• Yang Perlu Dikerjakan
A - Jawablah pertanyaan berikut berdasarkan artikel tentang energi panas bumi.
(i) Di lembaga mana Ashadi menjadi pengajar?
(ii) Sudah berapa lama Ashadi berkecimpung di dunia pengembangan energi panas bumi?
(iii) Dalam sesi apa Ashadi menyampaikan ucapannya?
B - Tulis ulang tanpa perubahan bagian artikel tentang energi panas bumi dari "Geothermal, Energi Bersih" sampai "10 tahun terakhir.".
═══ Kutipan Dokumen
Geothermal, Energi Bersih Sejuta Manfaat

Berita Lingkungan Energi Energi Baru Terbarukan Energi Bersih Energi Masa Depan Energi Panas Bumi News Pembangkit Listrik Tenaga Panasbumi (PLTP) Terkini Transisi Energi

JAKARTA, BERITALINGKUNGAN.COM — Ashadi, salah seorang pengajar dari Jakarta Drilling School (JDS) masih ingat betul bagaimana ia bekecimpung  di dunia pengembangan energi panas bumi (geothermal) dalam 10 tahun terakhir.

 

Menurutnya, energi panas bumi sangat menarik karena menghasilkan energi bersih. Jika pun ada emisi, konsentrasinya sangat kecil dibandingkan energi kotor yang berasal dari fosil.

 

“Sehingga banyak yang menyebutnya sebagai clean energy renewable,” kata Ashadi pada sesi Pelatihan Media Pengenalan Panas Bumi dan Bisnis Prosesnya, Sabtu (25/6).
══════
═══ Baris Tersimpan
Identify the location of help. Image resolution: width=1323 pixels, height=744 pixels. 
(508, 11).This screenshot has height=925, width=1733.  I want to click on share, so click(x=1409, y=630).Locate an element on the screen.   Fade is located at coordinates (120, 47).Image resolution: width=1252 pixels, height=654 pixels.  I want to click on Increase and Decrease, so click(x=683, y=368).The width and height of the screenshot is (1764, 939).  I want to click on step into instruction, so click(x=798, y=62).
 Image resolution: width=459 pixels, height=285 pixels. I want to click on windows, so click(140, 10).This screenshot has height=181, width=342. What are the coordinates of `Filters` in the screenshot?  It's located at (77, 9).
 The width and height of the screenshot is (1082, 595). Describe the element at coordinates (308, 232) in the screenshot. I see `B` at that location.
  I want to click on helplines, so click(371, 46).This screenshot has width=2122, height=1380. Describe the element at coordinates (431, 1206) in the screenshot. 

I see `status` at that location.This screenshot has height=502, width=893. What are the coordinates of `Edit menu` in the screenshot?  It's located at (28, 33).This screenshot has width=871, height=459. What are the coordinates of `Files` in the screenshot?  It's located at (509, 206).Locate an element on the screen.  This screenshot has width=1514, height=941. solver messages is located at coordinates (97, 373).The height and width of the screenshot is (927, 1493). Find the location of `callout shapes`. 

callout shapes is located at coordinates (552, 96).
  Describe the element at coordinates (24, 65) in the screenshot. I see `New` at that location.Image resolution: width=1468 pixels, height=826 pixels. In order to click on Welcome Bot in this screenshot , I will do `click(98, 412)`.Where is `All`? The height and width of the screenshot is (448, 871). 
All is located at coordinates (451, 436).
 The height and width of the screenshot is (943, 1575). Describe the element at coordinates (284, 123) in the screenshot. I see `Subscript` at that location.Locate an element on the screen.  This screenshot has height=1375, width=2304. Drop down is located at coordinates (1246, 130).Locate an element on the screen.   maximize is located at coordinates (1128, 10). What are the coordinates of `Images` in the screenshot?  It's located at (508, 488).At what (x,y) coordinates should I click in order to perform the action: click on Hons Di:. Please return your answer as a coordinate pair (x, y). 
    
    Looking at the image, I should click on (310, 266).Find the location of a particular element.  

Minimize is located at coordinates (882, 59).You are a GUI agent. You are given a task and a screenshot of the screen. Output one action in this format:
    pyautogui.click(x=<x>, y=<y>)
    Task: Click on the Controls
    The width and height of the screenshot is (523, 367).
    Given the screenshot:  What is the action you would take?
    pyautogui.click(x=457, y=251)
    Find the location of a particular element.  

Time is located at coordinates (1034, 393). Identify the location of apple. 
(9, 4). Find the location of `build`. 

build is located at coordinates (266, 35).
══════
• Hasil Tiap Tugas
A -
(i) Jakarta Drilling School (JDS).
(ii) Dalam 10 tahun terakhir.
(iii) Pelatihan Media Pengenalan Panas Bumi dan Bisnis Prosesnya.

B -
Geothermal, Energi Bersih Sejuta Manfaat

Berita Lingkungan Energi Energi Baru Terbarukan Energi Bersih Energi Masa Depan Energi Panas Bumi News Pembangkit Listrik Tenaga Panasbumi (PLTP) Terkini Transisi Energi

JAKARTA, BERITALINGKUNGAN.COM — Ashadi, salah seorang pengajar dari Jakarta Drilling School (JDS) masih ingat betul bagaimana ia bekecimpung  di dunia pengembangan energi panas bumi (geothermal) dalam 10 tahun terakhir.